Czy jest to duża nowość? - Przedtem takie testy wydolnościowe mieliśmy z Michałem Wilkiem. Pojawiły się trochę inne maszyny i forma pomiaru, ale skutek, a więc pomiar mocy jest bardzo podobny.

- Spotkanie ogólnie w porządku. Wstępnie wszystko omówiliśmy, ale szczegóły wyjdą dopiero w praniu. Nie da się w tak krótkim czasie przekazać całej koncepcji treningowej. W kwestii komunikacji nie było problemu, ponieważ posługujemy się językiem angielskim. Stefan zna także trochę słówek po polsku, więc nie jest źle - dodaje 26-latek.

Którzy skoczkowie pojawili się dzisiaj w Zakopanem? - Ja, Piotr Żyła, Stefan Hula, Jakub Wolny, Maciej Kot, Andrzej Stękała i Krzysztof Miętus.

Maciej Kot:

- Wrażenia są pozytywne. Omawialiśmy wyniki porannych testów - stwierdza aktualny mistrz Polski.

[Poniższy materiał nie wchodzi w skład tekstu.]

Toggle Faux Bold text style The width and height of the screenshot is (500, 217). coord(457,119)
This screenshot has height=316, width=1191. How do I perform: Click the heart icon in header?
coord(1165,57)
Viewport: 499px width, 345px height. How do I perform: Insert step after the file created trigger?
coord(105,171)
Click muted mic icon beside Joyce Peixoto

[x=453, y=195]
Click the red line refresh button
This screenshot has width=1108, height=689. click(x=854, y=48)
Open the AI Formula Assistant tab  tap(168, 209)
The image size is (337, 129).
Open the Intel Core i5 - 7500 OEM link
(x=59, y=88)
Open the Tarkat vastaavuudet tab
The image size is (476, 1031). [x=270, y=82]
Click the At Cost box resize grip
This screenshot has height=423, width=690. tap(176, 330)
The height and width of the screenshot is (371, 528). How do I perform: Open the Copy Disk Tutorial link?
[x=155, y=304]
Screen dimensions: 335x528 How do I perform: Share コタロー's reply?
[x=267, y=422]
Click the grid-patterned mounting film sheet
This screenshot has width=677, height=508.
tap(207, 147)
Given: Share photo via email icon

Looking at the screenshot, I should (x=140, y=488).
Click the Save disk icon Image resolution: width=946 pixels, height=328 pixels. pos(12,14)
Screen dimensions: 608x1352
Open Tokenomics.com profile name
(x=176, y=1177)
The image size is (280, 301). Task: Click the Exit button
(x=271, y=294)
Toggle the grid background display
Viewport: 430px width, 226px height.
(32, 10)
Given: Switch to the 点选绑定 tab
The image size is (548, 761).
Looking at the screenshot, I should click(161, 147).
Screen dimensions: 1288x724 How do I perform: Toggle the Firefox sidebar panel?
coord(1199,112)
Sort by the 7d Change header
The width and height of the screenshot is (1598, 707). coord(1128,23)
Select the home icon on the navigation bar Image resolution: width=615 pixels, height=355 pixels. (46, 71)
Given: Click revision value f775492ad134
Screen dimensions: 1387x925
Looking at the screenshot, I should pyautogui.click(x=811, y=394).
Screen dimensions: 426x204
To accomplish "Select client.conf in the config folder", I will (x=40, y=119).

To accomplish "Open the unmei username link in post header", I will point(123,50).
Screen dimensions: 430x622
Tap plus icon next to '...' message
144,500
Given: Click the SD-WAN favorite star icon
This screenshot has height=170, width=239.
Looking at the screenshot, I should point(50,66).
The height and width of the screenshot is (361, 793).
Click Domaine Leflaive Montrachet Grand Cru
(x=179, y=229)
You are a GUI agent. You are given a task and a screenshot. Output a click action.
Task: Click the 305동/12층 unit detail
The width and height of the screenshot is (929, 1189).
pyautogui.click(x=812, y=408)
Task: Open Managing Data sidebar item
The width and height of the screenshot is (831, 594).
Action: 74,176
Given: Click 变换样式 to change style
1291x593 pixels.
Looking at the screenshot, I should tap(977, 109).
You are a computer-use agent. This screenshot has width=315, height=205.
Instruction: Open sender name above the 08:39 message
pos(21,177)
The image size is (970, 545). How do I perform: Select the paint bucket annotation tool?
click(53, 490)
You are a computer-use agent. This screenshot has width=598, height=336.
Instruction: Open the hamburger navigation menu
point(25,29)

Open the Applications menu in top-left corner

Spotkanie odbywało się grupowo? - Każdy zawodnik przychodził indywidualnie. Trener tłumaczył gdzie są rezerwy, co powinno wyglądać inaczej, jak powinno wyglądać prawidłowe wykonanie elementu lub wykres z platformy dynamometrycznej. Przedstawił nam wstępny plan na najbliższe miesiące.